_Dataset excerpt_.

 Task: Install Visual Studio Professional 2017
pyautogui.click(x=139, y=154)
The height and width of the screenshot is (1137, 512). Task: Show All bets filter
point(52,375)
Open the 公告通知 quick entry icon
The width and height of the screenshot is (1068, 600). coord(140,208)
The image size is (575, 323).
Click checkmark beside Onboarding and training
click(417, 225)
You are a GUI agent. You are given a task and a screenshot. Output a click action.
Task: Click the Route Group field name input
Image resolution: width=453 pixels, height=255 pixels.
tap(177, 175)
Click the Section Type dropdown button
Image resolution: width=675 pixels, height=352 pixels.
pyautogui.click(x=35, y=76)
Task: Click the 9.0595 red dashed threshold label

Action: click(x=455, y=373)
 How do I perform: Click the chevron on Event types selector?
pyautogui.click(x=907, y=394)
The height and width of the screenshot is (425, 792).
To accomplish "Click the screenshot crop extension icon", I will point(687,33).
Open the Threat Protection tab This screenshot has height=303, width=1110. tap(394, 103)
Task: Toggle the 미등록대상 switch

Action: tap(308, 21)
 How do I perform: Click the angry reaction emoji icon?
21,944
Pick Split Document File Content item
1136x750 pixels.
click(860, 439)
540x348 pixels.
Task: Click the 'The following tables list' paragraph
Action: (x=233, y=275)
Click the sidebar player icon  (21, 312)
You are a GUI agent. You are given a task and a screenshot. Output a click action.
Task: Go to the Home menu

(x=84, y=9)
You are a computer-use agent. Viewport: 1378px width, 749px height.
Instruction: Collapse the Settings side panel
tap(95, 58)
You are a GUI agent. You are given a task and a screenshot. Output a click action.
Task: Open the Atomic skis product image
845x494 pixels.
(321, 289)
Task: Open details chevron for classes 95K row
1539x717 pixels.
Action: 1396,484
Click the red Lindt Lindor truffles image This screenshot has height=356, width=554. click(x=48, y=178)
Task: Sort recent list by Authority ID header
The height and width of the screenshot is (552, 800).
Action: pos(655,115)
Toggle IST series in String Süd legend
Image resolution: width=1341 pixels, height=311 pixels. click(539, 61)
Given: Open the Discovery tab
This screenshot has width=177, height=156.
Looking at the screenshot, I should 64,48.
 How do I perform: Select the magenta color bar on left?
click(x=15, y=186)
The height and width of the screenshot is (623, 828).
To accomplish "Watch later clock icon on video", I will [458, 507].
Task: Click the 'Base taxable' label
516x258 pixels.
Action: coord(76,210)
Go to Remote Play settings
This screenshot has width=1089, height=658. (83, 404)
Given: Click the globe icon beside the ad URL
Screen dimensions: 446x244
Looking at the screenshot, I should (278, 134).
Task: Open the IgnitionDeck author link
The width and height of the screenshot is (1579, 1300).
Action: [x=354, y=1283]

_What is expected_. From the items above, pull out each line that contains the string "label" and copy it out.

_Exercise solution_.
Task: Click the 9.0595 red dashed threshold label
Task: Click the 'Base taxable' label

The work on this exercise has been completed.